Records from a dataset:
--------------------------------

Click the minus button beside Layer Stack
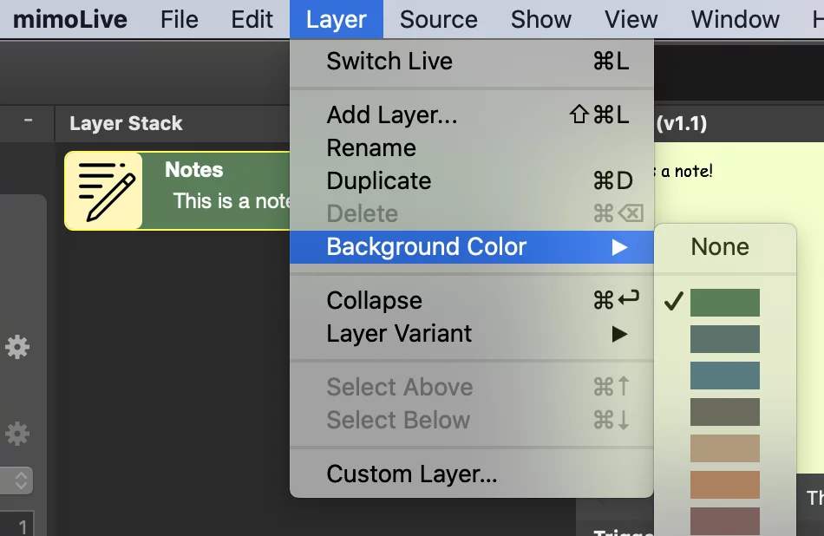tap(28, 121)
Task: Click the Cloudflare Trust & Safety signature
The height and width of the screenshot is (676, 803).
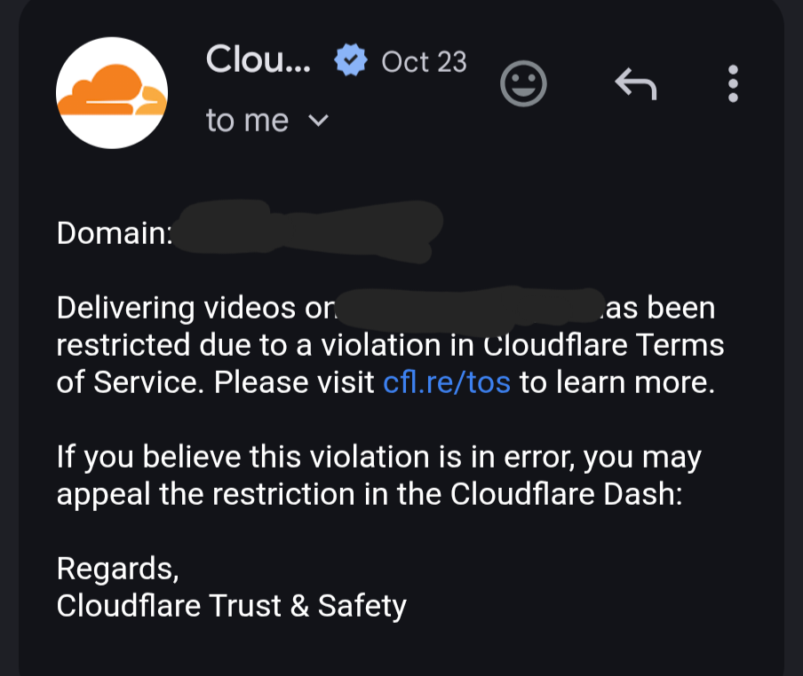Action: (x=230, y=606)
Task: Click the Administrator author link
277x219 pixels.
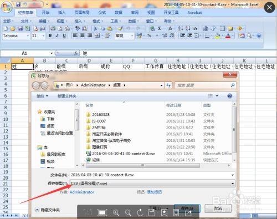Action: tap(82, 192)
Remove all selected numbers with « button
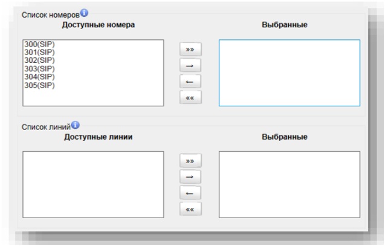The height and width of the screenshot is (246, 385). coord(190,97)
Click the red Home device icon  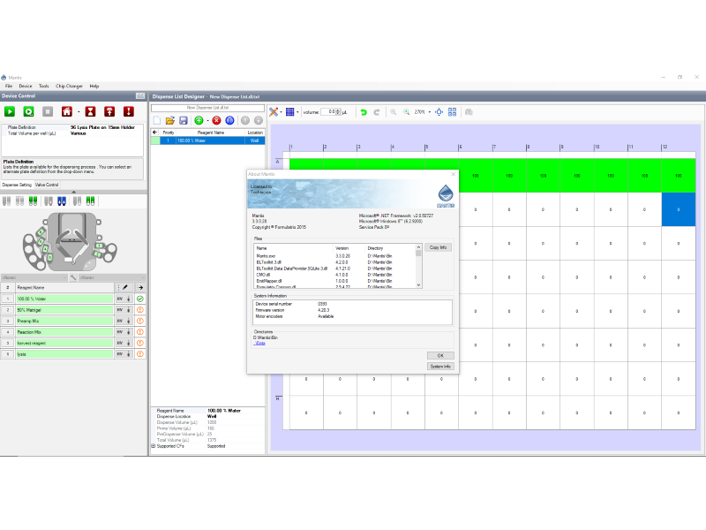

--------------------------------

WHAT THE EXERCISE ASKS:
Restate the data above word for word. Skip every picture.

OUTPUT:
Click the minus button beside Layer Stack
tap(28, 121)
Task: Click the Cloudflare Trust & Safety signature
The height and width of the screenshot is (676, 803).
Action: (x=230, y=606)
Task: Click the Administrator author link
277x219 pixels.
Action: tap(82, 192)
Remove all selected numbers with « button
The height and width of the screenshot is (246, 385). coord(190,97)
Click the red Home device icon  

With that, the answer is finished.